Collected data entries

────

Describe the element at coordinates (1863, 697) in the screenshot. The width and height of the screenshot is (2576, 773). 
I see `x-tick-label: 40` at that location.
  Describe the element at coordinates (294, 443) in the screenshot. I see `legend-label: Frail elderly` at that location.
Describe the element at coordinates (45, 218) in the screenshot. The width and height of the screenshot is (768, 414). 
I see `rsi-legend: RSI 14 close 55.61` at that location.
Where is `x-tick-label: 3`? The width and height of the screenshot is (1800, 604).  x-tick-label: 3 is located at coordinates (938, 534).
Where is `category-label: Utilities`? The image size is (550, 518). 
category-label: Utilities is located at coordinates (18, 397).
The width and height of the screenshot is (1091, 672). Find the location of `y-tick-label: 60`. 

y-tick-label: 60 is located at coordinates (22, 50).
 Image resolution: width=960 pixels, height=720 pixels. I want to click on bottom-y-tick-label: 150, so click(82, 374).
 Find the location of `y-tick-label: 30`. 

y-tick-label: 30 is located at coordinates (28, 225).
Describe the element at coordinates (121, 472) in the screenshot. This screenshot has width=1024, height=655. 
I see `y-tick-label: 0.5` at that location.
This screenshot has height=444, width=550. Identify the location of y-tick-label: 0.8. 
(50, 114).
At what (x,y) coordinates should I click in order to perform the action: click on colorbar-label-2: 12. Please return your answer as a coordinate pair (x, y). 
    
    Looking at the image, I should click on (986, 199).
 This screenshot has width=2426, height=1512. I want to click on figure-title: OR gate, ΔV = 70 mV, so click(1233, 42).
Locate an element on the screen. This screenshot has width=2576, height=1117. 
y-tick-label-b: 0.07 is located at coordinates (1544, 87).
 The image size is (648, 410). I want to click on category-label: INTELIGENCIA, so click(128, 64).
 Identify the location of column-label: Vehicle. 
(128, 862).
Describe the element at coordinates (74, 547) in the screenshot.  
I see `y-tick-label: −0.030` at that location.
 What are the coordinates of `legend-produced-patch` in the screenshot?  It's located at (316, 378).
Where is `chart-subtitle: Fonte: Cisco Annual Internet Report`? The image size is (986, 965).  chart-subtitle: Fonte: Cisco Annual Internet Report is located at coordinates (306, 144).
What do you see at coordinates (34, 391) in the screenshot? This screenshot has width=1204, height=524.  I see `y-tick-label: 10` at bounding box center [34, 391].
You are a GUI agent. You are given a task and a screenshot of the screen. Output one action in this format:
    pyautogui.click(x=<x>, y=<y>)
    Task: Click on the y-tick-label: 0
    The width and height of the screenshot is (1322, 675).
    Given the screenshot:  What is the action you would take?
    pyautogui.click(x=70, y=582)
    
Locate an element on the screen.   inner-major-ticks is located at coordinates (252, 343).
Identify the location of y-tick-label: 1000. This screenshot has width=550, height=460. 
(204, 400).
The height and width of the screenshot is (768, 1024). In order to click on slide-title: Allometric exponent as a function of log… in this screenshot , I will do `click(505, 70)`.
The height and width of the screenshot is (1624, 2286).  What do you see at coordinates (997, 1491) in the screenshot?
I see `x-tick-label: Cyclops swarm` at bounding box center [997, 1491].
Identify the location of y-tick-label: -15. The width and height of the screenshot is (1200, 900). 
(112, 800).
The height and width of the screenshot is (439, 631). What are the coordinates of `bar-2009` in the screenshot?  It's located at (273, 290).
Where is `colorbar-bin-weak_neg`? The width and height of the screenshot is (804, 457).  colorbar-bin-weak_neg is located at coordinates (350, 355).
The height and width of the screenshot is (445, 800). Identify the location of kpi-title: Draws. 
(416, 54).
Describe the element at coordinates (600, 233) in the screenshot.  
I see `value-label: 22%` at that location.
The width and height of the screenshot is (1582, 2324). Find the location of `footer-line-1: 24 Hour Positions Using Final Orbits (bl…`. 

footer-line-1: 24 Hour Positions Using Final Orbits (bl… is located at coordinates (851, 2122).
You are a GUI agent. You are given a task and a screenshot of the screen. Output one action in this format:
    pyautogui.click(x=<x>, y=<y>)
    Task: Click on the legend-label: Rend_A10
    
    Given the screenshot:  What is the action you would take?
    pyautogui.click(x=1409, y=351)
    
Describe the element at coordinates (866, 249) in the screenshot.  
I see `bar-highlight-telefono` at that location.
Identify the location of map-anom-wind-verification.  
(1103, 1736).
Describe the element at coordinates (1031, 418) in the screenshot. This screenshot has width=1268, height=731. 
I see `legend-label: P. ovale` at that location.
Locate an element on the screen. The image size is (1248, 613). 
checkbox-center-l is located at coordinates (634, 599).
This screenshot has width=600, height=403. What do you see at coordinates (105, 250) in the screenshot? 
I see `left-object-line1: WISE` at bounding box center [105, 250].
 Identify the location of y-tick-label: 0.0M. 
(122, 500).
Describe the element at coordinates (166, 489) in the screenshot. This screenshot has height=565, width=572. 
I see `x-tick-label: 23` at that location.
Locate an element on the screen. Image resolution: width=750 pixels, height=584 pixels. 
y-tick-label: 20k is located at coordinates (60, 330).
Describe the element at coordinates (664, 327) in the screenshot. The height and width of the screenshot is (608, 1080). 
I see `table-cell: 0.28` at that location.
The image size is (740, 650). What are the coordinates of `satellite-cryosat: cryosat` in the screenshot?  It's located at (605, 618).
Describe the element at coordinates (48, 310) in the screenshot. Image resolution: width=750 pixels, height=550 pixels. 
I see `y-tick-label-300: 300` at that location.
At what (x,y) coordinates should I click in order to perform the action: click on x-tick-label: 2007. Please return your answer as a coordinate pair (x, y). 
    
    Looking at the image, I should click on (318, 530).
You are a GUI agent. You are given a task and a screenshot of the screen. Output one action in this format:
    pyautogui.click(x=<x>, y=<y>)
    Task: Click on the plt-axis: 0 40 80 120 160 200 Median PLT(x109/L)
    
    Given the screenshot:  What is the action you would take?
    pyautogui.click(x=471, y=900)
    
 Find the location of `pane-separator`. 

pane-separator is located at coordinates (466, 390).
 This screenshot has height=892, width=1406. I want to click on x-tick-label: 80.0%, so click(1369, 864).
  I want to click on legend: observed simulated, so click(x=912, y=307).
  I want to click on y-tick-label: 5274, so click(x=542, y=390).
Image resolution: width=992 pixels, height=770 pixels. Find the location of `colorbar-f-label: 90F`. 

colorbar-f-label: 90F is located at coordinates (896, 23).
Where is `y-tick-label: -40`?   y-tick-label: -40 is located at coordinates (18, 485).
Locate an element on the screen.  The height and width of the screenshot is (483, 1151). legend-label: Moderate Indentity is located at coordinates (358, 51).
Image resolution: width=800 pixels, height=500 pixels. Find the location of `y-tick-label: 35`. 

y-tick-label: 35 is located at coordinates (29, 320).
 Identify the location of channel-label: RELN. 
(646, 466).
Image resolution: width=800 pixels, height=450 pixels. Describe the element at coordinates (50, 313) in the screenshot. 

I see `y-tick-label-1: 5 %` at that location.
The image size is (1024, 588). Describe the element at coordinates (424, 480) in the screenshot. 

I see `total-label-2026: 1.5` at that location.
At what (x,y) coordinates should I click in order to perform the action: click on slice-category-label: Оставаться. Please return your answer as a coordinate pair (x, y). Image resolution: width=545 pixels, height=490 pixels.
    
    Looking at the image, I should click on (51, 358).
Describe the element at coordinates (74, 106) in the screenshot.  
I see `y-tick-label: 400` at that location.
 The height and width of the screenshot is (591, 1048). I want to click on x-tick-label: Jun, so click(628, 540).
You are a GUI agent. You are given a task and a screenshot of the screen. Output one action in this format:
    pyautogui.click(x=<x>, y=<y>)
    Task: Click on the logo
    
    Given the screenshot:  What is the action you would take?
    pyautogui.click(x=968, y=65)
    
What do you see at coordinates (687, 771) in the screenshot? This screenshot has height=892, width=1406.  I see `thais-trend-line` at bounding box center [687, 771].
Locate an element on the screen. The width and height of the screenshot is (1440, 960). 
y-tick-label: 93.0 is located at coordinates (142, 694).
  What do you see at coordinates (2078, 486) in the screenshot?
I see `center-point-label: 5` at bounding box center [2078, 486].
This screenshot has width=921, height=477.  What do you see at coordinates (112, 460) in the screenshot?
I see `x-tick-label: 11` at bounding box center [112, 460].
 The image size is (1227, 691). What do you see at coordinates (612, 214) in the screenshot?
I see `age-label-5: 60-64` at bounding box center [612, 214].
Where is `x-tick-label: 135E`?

────

> Your task: Write out the lines above word for word, starting at the very first one and ending with the line that contains "Describe the element at coordinates (294, 443)".

> Output below:
Describe the element at coordinates (1863, 697) in the screenshot. The width and height of the screenshot is (2576, 773). 
I see `x-tick-label: 40` at that location.
  Describe the element at coordinates (294, 443) in the screenshot. I see `legend-label: Frail elderly` at that location.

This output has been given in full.